Exercise prompt: For every entry below, retype it exactly as it reads.

Supplied data:
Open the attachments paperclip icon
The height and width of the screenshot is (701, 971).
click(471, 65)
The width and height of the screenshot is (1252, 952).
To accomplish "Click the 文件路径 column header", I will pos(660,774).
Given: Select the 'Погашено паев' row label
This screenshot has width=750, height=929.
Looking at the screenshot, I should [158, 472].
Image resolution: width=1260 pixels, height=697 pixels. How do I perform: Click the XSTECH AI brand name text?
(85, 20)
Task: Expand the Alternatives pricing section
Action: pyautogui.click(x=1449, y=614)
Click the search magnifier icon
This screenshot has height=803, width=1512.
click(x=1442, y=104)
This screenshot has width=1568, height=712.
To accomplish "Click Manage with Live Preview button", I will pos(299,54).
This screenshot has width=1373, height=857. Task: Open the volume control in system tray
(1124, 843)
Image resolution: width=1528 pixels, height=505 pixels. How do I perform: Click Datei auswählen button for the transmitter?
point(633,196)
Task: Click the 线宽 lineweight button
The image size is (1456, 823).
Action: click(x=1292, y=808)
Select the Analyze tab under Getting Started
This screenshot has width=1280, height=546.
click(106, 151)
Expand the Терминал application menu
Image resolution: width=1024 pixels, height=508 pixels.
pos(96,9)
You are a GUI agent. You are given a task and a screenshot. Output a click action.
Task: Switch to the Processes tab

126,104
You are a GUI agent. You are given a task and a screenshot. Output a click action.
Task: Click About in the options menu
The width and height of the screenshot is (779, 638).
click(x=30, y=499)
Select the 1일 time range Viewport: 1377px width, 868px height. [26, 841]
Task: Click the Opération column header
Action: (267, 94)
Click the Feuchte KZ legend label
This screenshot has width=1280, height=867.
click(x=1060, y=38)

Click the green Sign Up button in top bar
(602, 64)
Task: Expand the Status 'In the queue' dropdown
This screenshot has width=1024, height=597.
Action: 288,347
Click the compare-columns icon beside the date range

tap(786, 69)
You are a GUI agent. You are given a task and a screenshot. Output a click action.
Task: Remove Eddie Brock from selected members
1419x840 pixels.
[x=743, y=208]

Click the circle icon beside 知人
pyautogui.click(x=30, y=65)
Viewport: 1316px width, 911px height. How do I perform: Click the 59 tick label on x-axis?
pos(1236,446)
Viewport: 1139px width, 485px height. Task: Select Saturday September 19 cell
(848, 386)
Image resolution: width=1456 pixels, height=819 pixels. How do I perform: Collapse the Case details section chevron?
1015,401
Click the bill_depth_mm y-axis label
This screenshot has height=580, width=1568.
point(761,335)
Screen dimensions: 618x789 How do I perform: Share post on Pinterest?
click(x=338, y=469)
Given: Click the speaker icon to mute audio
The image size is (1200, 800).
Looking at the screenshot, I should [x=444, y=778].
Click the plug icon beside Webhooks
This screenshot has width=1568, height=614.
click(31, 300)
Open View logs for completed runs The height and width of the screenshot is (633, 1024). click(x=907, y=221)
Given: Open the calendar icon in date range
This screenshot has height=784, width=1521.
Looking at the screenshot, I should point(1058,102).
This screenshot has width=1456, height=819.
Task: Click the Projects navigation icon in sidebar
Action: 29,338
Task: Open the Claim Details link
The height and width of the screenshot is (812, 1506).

The answer:
Open the attachments paperclip icon
The height and width of the screenshot is (701, 971).
click(471, 65)
The width and height of the screenshot is (1252, 952).
To accomplish "Click the 文件路径 column header", I will pos(660,774).
Given: Select the 'Погашено паев' row label
This screenshot has width=750, height=929.
Looking at the screenshot, I should [158, 472].
Image resolution: width=1260 pixels, height=697 pixels. How do I perform: Click the XSTECH AI brand name text?
(85, 20)
Task: Expand the Alternatives pricing section
Action: pyautogui.click(x=1449, y=614)
Click the search magnifier icon
This screenshot has height=803, width=1512.
click(x=1442, y=104)
This screenshot has width=1568, height=712.
To accomplish "Click Manage with Live Preview button", I will pos(299,54).
This screenshot has width=1373, height=857. Task: Open the volume control in system tray
(1124, 843)
Image resolution: width=1528 pixels, height=505 pixels. How do I perform: Click Datei auswählen button for the transmitter?
point(633,196)
Task: Click the 线宽 lineweight button
The image size is (1456, 823).
Action: click(x=1292, y=808)
Select the Analyze tab under Getting Started
This screenshot has width=1280, height=546.
click(106, 151)
Expand the Терминал application menu
Image resolution: width=1024 pixels, height=508 pixels.
pos(96,9)
You are a GUI agent. You are given a task and a screenshot. Output a click action.
Task: Switch to the Processes tab

126,104
You are a GUI agent. You are given a task and a screenshot. Output a click action.
Task: Click About in the options menu
The width and height of the screenshot is (779, 638).
click(x=30, y=499)
Select the 1일 time range Viewport: 1377px width, 868px height. [26, 841]
Task: Click the Opération column header
Action: (267, 94)
Click the Feuchte KZ legend label
This screenshot has width=1280, height=867.
click(x=1060, y=38)

Click the green Sign Up button in top bar
(602, 64)
Task: Expand the Status 'In the queue' dropdown
This screenshot has width=1024, height=597.
Action: 288,347
Click the compare-columns icon beside the date range

tap(786, 69)
You are a GUI agent. You are given a task and a screenshot. Output a click action.
Task: Remove Eddie Brock from selected members
1419x840 pixels.
[x=743, y=208]

Click the circle icon beside 知人
pyautogui.click(x=30, y=65)
Viewport: 1316px width, 911px height. How do I perform: Click the 59 tick label on x-axis?
pos(1236,446)
Viewport: 1139px width, 485px height. Task: Select Saturday September 19 cell
(848, 386)
Image resolution: width=1456 pixels, height=819 pixels. How do I perform: Collapse the Case details section chevron?
1015,401
Click the bill_depth_mm y-axis label
This screenshot has height=580, width=1568.
point(761,335)
Screen dimensions: 618x789 How do I perform: Share post on Pinterest?
click(x=338, y=469)
Given: Click the speaker icon to mute audio
The image size is (1200, 800).
Looking at the screenshot, I should [x=444, y=778].
Click the plug icon beside Webhooks
This screenshot has width=1568, height=614.
click(31, 300)
Open View logs for completed runs The height and width of the screenshot is (633, 1024). click(x=907, y=221)
Given: Open the calendar icon in date range
This screenshot has height=784, width=1521.
Looking at the screenshot, I should point(1058,102).
This screenshot has width=1456, height=819.
Task: Click the Projects navigation icon in sidebar
Action: 29,338
Task: Open the Claim Details link
The height and width of the screenshot is (812, 1506).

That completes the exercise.